START DATA EXTRACT

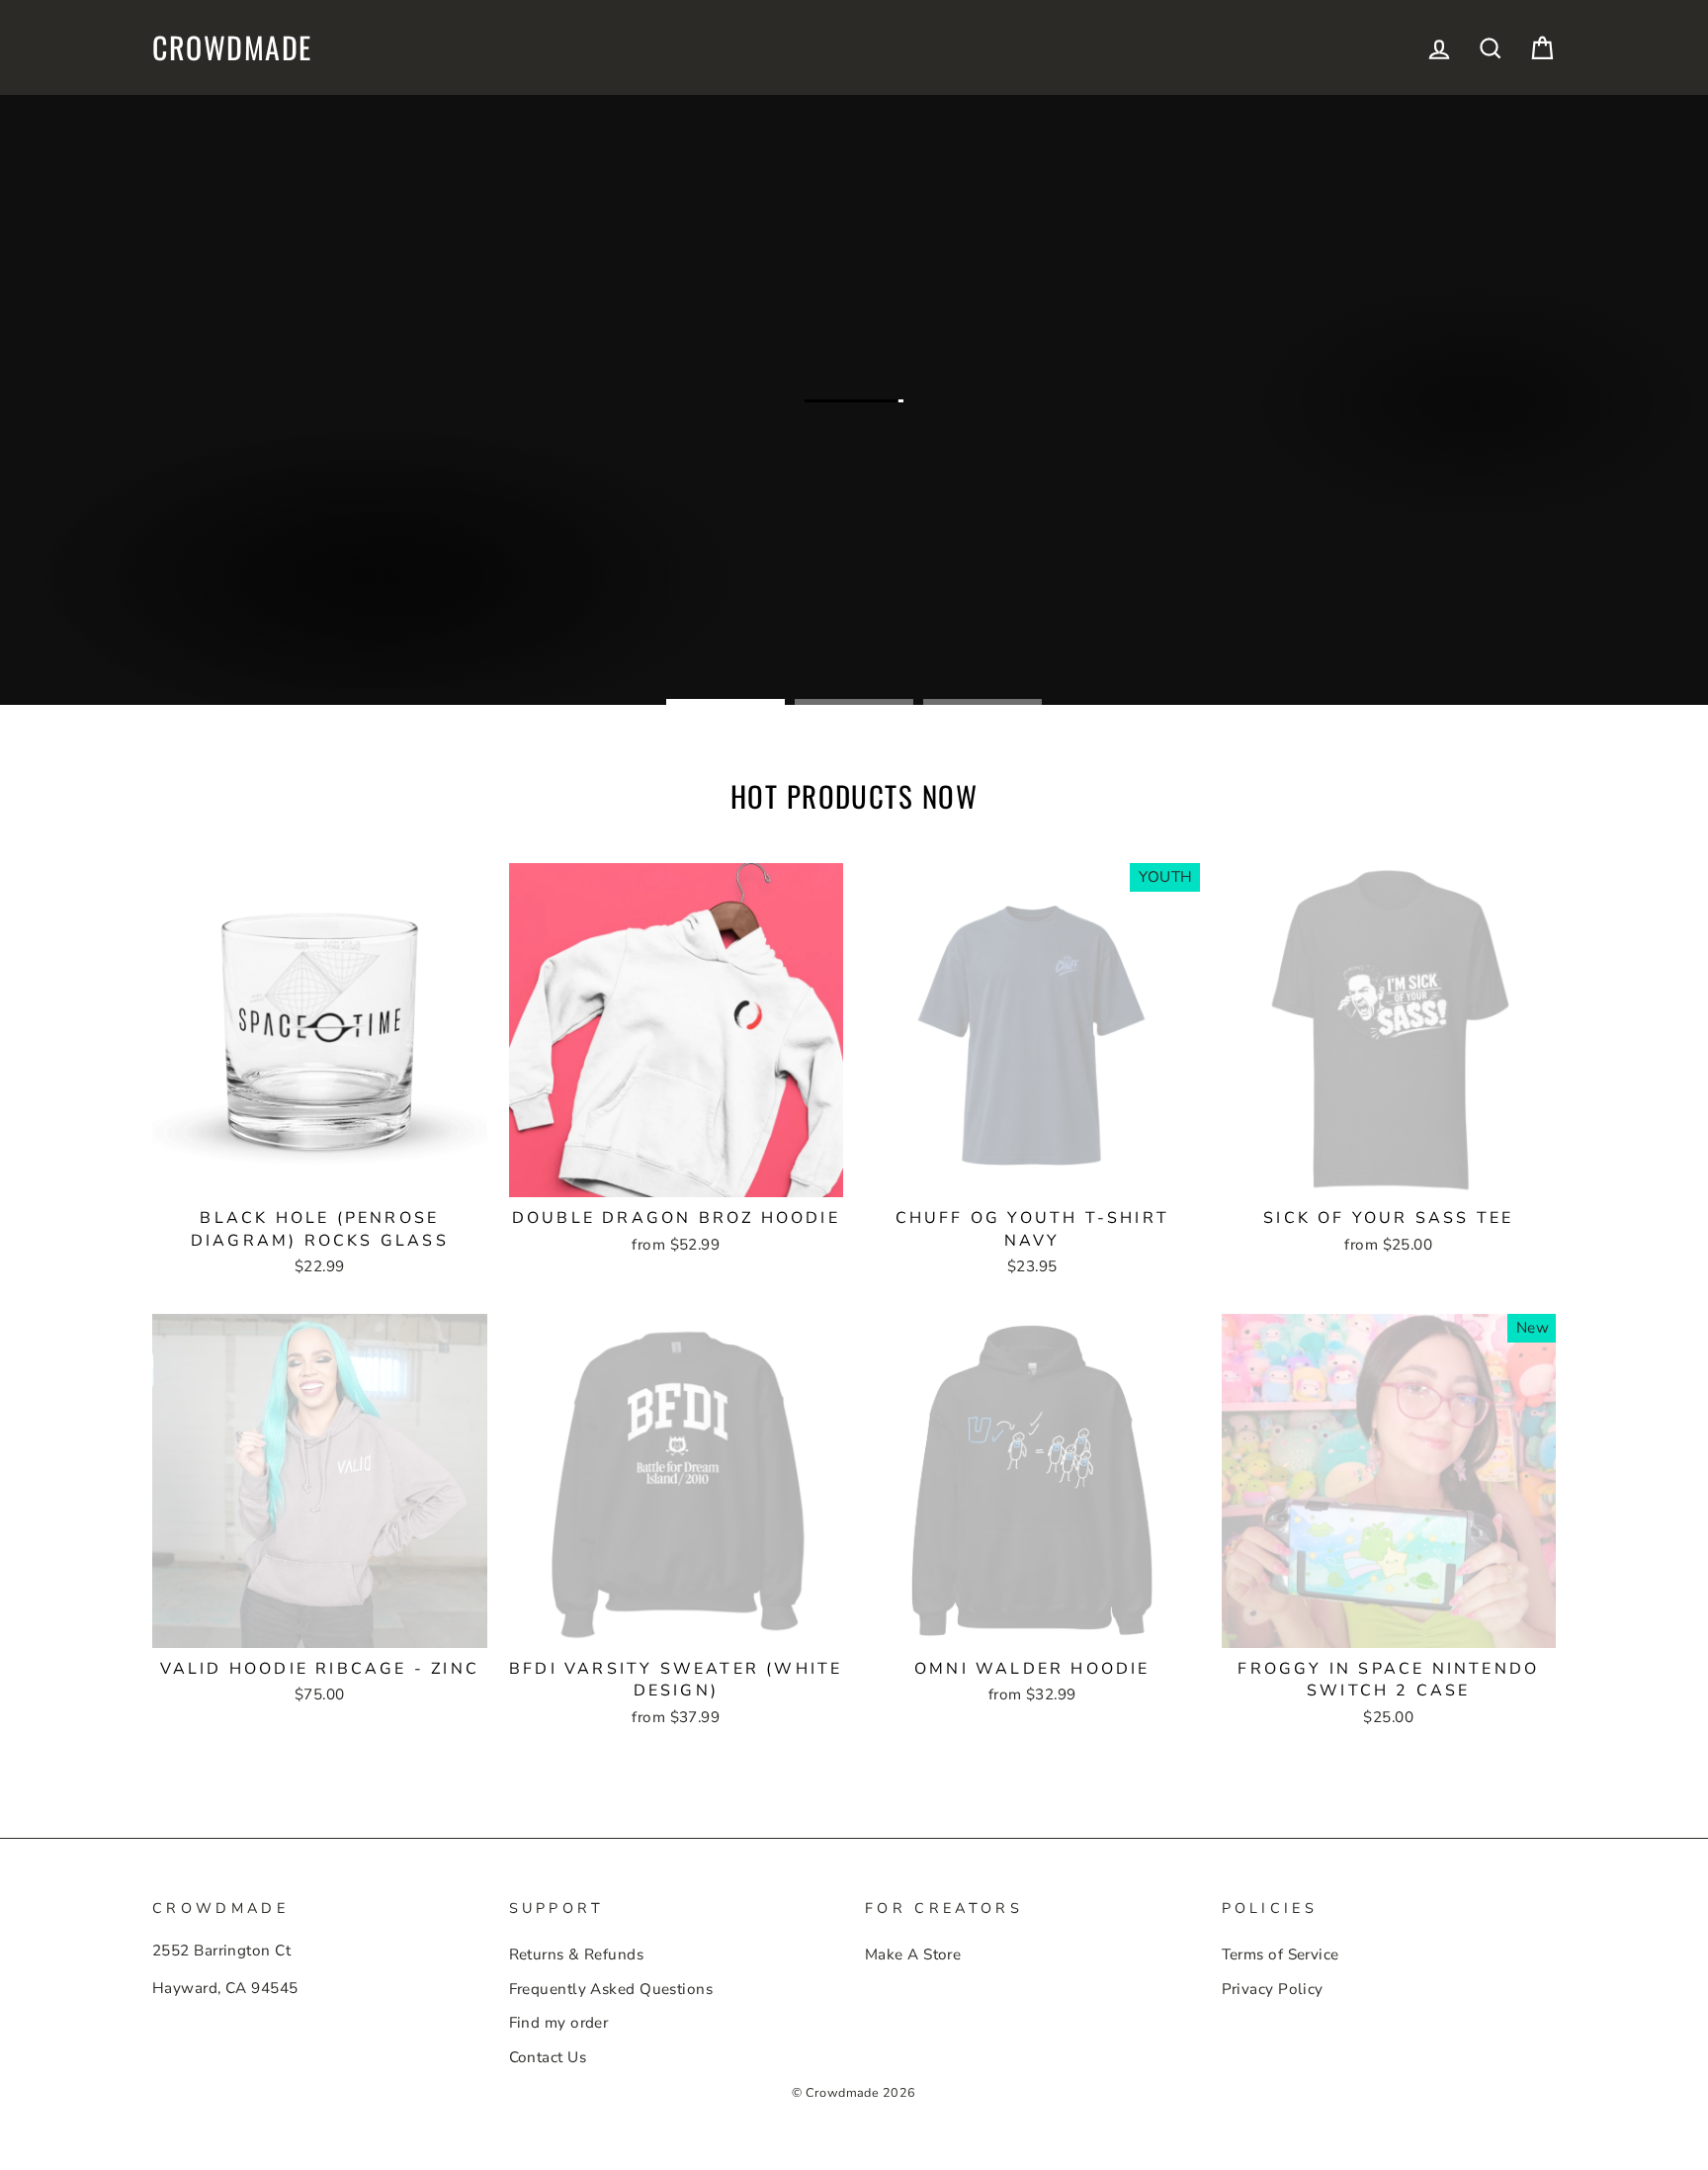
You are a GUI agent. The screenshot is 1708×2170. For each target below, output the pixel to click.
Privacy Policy (1273, 1989)
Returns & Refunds (576, 1954)
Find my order (559, 2023)
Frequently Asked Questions (611, 1989)
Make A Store (913, 1954)
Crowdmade (232, 47)
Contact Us (548, 2057)
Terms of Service (1280, 1954)
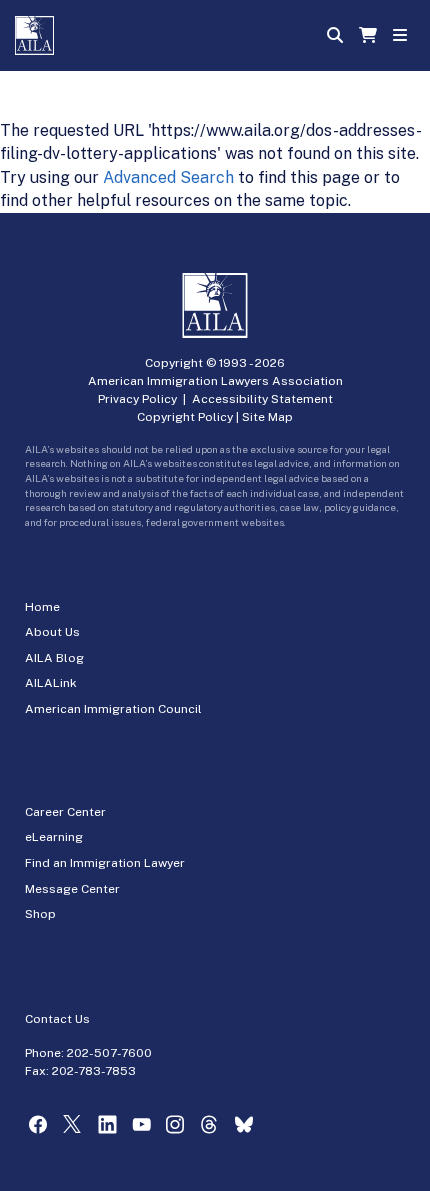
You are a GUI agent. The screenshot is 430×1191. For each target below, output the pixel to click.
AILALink (51, 683)
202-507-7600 (109, 1053)
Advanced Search (168, 177)
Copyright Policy (185, 417)
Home (42, 607)
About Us (52, 632)
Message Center (72, 889)
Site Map (267, 417)
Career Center (65, 812)
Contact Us (57, 1019)
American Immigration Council (113, 709)
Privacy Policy (137, 399)
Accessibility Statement (262, 399)
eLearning (54, 837)
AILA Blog (54, 658)
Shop (40, 914)
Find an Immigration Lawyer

END DATA EXTRACT

EXERCISE OBJECTIVE
The copy should hold exactly the lines from the line containing "Crowdmade (232, 47)" through the last line of the records, both included, and no pictures or other lines.

ANSWER SECTION
Crowdmade (232, 47)
Contact Us (548, 2057)
Terms of Service (1280, 1954)
You are a GUI agent. The screenshot is 430×1191. For each target below, output the pixel to click.
AILALink (51, 683)
202-507-7600 (109, 1053)
Advanced Search (168, 177)
Copyright Policy (185, 417)
Home (42, 607)
About Us (52, 632)
Message Center (72, 889)
Site Map (267, 417)
Career Center (65, 812)
Contact Us (57, 1019)
American Immigration Council (113, 709)
Privacy Policy (137, 399)
Accessibility Statement (262, 399)
eLearning (54, 837)
AILA Blog (54, 658)
Shop (40, 914)
Find an Immigration Lawyer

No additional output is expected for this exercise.